An overview of the spin dynamics of antiferromagnetic Mn₅Si₃

The metallic compound Mn5Si3 hosts a series of antiferromagnetic phases that can be controlled by external stimuli, such as temperature and magnetic field. In this work, we investigate the spin-excitation spectrum of bulk Mn5Si3 by combining inelastic neutron scattering measurements and density functional theory calculations. We study the evolution of the dynamical response under external parameters and demonstrate that the spin dynamics of each phase is robust against any combination of temperature and magnetic field. In particular, the high-energy spin dynamics is very characteristic of the different phases consisting of either spin waves or broad fluctuation patterns. This data set contains the data relevant to performing the spin dynamics simulations with the Spirit code, the spin-wave calculations with the SWIS code, and the neutron scattering experimental data.

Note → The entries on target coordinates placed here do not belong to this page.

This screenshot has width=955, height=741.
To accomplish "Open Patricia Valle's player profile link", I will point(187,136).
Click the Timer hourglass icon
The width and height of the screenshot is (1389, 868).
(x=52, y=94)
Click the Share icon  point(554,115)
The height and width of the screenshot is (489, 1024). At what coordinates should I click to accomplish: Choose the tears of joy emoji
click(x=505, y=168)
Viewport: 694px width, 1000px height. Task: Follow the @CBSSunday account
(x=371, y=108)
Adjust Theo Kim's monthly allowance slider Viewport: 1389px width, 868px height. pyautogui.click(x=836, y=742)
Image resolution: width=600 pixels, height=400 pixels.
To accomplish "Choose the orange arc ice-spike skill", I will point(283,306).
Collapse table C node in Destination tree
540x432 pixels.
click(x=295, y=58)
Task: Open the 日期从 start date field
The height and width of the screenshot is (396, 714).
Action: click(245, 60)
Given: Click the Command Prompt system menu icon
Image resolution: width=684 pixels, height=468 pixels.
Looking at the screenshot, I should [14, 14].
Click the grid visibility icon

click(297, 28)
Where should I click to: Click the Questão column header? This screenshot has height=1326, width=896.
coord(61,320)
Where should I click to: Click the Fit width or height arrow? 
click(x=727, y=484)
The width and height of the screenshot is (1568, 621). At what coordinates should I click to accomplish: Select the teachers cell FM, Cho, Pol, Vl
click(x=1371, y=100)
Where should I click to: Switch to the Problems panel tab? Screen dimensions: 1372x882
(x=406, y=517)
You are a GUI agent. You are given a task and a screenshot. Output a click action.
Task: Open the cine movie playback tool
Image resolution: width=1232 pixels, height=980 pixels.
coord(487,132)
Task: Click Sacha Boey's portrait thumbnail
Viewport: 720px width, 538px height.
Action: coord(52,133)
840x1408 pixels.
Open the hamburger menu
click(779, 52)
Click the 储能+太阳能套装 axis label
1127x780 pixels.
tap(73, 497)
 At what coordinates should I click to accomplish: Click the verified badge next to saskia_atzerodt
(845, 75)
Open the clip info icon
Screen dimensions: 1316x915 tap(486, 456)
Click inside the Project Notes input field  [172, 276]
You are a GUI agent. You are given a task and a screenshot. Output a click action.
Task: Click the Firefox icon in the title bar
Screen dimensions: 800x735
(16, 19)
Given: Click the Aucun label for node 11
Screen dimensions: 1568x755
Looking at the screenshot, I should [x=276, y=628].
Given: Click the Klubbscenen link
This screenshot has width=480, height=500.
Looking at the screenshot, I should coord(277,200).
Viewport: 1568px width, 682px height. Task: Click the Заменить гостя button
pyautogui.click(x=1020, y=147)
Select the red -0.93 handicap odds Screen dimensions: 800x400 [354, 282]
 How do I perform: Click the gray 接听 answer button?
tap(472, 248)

金属化合物Mn₅Si₃存在一系列可通过温度、磁场等外部调控手段实现调控的反铁磁相。本研究结合非弹性中子散射（Inelastic Neutron Scattering）实验与密度泛函理论（Density Functional Theory）计算，对块体Mn₅Si₃的自旋激发谱（Spin-excitation Spectrum）展开探究。我们分析了动力学响应随外部调控参数的演化规律，并证实各反铁磁相的自旋动力学（Spin Dynamics）对任意温度与磁场的组合均表现出优异的鲁棒性。尤为值得关注的是，不同反铁磁相的高能自旋动力学特征显著，其表现形式可分为自旋波（Spin Waves）或宽幅涨落模式两类。本数据集包含三类相关数据：基于Spirit程序的自旋动力学模拟数据、基于SWIS程序的自旋波计算数据，以及非弹性中子散射实验数据。